Cronaca

Molinella, pescano con la rete vietata: moglie e marito nei guai per bracconaggio

Una pattuglia dei Carabinieri liha sorpresi lungo un tratto del canale di bonifica “Lorgana”

Stavano pescando con una rete in nylon a maglie strette, della lunghezza di 15 metri, immersa nell’acqua per intrappolare la fauna ittica. I Carabinieri del Nucleo Operativo Radiomobile della Compagnia di Molinella hanno denunciato due coniugi albanesi di 32 e 24 anni per concorso in bracconaggio ittico in acque interne.
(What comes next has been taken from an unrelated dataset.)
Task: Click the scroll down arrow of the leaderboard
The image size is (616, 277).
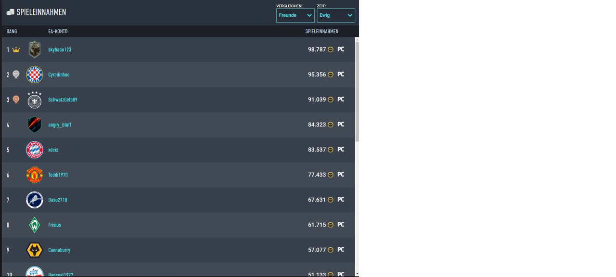Action: 357,274
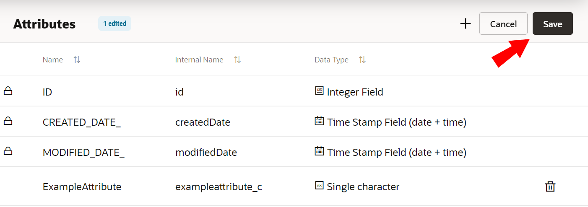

Una pattuglia impegnata nei controlli del territorio, li ha sorpresi lungo un tratto del canale di bonifica “Lorgana”, nel territorio di Molinella. Tutto il materiale da pesca è stato sequestrato.

Cosa dice la legge

Secondo quanto prevede il Regolamento regionale di attuazione delle disposizioni in materia di tutela della fauna ittica e dell’ecosistema acquatico e di disciplina della pesca, dell’acquacoltura e delle attività connesse nelle acque interne, la lunghezza massima della rete 25 metri, l'altezza massima 1,50 metri, mentre il lato delle maglie non deve essere inferiore a 20 millimetri. È sempre vietato l’uso del tramaglio a strascico.